The self-defeating and baffling Palestinian approach of rejecting three offers of statehood since 2000 and now refusing to even negotiate to end the conflict with Israel has turned wider Arab fatigue with the Palestinian issue into exasperation bordering on total apathy. The perpetual talk of the “Arab street” being alight with pro-Palestinian feeling has been proven hollow enabling Arab leaders to make peace with Israel with no downside.
The decision of the UAE to find peace with Israel will conceivably pave the way for similar treaties with Bahrain, Oman, Kuwait and Saudi Arabia, further isolating the Iranian axis.

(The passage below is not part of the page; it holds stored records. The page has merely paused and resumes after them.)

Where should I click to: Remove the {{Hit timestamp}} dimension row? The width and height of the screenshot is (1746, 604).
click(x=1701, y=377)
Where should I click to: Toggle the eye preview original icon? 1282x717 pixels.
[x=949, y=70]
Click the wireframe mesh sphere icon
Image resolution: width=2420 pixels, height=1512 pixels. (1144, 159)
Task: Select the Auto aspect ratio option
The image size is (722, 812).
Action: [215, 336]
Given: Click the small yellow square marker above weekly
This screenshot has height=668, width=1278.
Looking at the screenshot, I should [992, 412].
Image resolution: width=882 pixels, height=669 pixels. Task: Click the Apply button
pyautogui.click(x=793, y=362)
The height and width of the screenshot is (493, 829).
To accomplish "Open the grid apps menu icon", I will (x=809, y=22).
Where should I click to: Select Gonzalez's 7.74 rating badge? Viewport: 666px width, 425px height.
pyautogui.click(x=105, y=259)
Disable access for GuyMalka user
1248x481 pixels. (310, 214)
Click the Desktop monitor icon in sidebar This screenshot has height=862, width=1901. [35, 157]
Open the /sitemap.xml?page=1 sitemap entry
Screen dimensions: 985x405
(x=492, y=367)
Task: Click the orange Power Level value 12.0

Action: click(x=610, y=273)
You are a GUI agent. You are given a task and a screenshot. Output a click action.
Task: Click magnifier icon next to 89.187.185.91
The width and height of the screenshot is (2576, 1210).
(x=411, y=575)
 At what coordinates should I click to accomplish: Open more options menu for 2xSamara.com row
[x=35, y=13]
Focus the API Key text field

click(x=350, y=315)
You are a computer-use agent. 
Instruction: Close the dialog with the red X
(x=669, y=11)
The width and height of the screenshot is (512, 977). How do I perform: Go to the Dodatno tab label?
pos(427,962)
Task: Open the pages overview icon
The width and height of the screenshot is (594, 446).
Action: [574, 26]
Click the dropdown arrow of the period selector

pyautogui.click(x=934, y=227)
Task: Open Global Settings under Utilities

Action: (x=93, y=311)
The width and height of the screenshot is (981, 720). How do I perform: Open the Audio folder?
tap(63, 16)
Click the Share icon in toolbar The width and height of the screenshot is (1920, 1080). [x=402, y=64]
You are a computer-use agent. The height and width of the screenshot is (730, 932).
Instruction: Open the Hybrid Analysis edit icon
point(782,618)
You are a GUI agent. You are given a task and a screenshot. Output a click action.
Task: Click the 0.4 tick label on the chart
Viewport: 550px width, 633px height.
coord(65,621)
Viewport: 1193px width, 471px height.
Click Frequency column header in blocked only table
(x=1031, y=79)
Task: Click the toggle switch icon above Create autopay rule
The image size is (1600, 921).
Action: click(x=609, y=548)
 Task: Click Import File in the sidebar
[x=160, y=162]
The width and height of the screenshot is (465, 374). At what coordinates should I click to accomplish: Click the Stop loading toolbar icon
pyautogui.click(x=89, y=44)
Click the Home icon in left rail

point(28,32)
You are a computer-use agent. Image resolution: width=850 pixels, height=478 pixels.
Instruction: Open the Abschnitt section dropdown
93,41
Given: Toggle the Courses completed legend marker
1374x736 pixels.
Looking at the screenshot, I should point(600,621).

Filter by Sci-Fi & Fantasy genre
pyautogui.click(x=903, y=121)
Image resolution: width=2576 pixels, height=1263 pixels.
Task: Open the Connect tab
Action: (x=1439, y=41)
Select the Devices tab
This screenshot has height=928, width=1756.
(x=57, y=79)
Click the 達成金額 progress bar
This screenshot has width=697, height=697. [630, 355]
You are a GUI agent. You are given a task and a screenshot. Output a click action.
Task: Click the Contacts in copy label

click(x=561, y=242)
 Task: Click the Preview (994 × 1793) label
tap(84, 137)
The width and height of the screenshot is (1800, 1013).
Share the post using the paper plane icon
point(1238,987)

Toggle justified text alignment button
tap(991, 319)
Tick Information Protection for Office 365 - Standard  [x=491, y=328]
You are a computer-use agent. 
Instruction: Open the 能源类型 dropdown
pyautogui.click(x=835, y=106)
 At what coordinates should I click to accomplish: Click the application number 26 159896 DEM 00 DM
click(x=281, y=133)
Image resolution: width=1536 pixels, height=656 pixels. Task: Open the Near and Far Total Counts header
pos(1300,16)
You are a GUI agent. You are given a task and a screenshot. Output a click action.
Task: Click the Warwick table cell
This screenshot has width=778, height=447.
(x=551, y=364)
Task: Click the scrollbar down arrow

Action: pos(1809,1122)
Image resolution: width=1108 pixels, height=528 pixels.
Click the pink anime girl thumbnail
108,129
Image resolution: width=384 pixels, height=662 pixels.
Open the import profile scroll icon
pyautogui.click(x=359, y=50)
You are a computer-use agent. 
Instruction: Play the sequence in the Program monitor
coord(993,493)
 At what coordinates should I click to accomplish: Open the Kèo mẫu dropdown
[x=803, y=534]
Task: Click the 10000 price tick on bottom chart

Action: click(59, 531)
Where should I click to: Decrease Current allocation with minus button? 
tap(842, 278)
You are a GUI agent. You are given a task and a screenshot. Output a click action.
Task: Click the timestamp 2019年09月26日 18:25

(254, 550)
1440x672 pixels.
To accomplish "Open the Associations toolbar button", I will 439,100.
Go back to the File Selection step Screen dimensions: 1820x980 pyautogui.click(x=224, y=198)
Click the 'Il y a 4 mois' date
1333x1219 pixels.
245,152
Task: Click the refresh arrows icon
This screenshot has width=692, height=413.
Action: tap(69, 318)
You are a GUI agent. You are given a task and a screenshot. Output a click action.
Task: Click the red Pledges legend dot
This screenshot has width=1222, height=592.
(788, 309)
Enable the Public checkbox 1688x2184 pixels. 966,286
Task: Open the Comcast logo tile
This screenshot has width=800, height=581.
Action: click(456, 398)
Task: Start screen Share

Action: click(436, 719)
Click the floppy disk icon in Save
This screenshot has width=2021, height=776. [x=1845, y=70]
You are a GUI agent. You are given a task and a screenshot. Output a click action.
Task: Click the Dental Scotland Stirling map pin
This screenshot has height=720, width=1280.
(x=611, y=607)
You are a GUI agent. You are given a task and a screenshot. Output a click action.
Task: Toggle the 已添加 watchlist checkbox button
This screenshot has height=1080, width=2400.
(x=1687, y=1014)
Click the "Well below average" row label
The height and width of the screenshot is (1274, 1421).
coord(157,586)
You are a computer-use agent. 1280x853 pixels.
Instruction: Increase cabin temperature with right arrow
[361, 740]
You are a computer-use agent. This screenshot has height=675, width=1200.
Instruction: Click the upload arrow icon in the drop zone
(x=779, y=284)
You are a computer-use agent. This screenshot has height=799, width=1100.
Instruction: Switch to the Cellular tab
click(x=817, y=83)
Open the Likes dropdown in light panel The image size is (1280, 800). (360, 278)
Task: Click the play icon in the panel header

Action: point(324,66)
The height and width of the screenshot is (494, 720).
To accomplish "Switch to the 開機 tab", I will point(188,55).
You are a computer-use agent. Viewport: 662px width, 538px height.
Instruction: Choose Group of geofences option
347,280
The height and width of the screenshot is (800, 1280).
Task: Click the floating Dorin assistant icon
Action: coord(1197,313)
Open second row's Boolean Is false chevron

It will also increase Israel’s regional integration and the fulfilment of the vision contained in its Declaration of Independence of achieving “peace and good neighbourliness” with the peoples of the region. This peace treaty has also revealed the realities of Middle East policymaking, vindicating the Israeli Prime Minister in his long-held belief that peace comes through strength and economic utility and not simply by pleading with one’s adversaries for acceptance.
Alex Ryvchin is Co-Chief Executive Officer of the Executive Council of Australian Jewry and the author of Zionism – The Concise History.